● What is expected
Nothing but the lines from the one with "Task: Open the Modo Edición mode dropdown" through the end of the listing below should appear in your reply, each copied exactly.

[The data — start]

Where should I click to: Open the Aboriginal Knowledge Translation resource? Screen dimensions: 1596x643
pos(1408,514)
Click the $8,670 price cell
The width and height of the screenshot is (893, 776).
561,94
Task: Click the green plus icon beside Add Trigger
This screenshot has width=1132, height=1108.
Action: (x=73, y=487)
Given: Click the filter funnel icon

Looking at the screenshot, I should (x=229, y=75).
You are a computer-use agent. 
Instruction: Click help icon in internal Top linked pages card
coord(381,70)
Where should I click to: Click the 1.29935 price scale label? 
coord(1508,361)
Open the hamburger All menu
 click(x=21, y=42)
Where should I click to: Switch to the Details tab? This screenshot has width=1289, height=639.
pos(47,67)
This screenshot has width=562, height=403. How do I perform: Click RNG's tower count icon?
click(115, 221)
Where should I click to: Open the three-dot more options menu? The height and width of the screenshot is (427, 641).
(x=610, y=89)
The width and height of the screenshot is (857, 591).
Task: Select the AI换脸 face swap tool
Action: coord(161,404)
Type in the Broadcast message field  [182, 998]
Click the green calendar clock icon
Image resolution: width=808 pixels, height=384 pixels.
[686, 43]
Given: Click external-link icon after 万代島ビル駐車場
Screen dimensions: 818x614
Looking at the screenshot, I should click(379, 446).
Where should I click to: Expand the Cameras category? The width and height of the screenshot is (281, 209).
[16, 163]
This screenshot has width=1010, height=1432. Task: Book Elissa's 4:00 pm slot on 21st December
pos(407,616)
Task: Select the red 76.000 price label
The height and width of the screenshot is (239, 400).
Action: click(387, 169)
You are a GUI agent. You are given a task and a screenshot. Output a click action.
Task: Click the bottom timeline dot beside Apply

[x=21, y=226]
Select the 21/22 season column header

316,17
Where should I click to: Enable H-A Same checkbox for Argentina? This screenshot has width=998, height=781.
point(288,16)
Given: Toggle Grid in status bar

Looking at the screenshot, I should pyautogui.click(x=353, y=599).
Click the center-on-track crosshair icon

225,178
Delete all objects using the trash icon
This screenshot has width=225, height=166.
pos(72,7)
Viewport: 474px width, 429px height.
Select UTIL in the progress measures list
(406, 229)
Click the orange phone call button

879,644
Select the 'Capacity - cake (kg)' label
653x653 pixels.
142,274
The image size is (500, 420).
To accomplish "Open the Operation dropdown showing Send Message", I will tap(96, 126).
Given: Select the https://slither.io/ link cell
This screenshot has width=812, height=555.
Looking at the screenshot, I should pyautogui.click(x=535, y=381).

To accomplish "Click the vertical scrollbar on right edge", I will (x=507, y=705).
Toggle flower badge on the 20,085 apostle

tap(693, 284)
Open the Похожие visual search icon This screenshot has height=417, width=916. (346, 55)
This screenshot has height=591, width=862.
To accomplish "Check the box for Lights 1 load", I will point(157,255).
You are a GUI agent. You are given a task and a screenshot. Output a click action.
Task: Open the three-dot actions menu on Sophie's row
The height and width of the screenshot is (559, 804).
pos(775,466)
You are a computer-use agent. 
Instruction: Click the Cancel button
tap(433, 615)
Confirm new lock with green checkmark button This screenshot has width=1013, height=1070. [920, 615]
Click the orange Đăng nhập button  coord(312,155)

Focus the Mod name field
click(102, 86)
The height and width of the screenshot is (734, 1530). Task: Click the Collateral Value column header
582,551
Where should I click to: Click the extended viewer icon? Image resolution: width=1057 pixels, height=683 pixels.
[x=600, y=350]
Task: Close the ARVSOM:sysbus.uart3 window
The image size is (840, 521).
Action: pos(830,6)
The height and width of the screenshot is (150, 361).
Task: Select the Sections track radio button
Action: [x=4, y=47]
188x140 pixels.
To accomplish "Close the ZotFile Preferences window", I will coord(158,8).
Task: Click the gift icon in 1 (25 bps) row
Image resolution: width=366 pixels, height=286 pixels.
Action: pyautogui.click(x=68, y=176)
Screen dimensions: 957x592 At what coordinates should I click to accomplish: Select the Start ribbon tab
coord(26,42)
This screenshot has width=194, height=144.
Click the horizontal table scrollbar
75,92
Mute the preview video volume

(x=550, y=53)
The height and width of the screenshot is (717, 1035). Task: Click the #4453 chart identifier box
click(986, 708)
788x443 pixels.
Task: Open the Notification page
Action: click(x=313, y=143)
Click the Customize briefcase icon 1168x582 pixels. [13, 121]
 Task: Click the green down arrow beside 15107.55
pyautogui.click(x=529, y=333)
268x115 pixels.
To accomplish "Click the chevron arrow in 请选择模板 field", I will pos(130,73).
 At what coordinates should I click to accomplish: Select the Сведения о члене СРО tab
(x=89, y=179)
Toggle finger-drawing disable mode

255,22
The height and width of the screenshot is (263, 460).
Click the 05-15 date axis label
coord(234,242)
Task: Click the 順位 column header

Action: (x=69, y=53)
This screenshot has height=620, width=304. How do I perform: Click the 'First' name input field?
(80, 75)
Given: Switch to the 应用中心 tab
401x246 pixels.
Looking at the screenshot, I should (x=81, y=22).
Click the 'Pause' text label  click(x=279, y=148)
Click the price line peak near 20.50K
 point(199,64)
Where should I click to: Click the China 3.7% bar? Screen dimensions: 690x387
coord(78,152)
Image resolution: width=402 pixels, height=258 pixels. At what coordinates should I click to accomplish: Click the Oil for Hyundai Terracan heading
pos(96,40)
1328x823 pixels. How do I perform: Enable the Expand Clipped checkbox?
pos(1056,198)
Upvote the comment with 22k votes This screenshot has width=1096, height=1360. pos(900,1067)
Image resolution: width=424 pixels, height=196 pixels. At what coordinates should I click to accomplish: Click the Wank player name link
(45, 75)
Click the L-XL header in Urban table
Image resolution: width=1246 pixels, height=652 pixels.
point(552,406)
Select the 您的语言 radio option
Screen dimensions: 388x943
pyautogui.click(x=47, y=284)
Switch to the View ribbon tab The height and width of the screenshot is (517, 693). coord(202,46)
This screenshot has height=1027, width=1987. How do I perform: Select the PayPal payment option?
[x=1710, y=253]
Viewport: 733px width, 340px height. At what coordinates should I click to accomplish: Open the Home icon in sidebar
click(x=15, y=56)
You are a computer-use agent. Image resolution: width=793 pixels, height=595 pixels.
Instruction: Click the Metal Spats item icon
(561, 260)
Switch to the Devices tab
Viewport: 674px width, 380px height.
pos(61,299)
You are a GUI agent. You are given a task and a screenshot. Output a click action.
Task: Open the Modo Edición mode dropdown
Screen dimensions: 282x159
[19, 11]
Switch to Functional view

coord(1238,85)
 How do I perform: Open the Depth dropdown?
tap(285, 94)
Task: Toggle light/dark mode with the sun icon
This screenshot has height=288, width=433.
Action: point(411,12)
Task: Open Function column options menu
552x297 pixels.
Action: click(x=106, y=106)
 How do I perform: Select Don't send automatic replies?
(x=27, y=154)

[The data — finish]

● Solution to this task
Task: Open the Modo Edición mode dropdown
Screen dimensions: 282x159
[19, 11]
Switch to Functional view

coord(1238,85)
 How do I perform: Open the Depth dropdown?
tap(285, 94)
Task: Toggle light/dark mode with the sun icon
This screenshot has height=288, width=433.
Action: point(411,12)
Task: Open Function column options menu
552x297 pixels.
Action: click(x=106, y=106)
 How do I perform: Select Don't send automatic replies?
(x=27, y=154)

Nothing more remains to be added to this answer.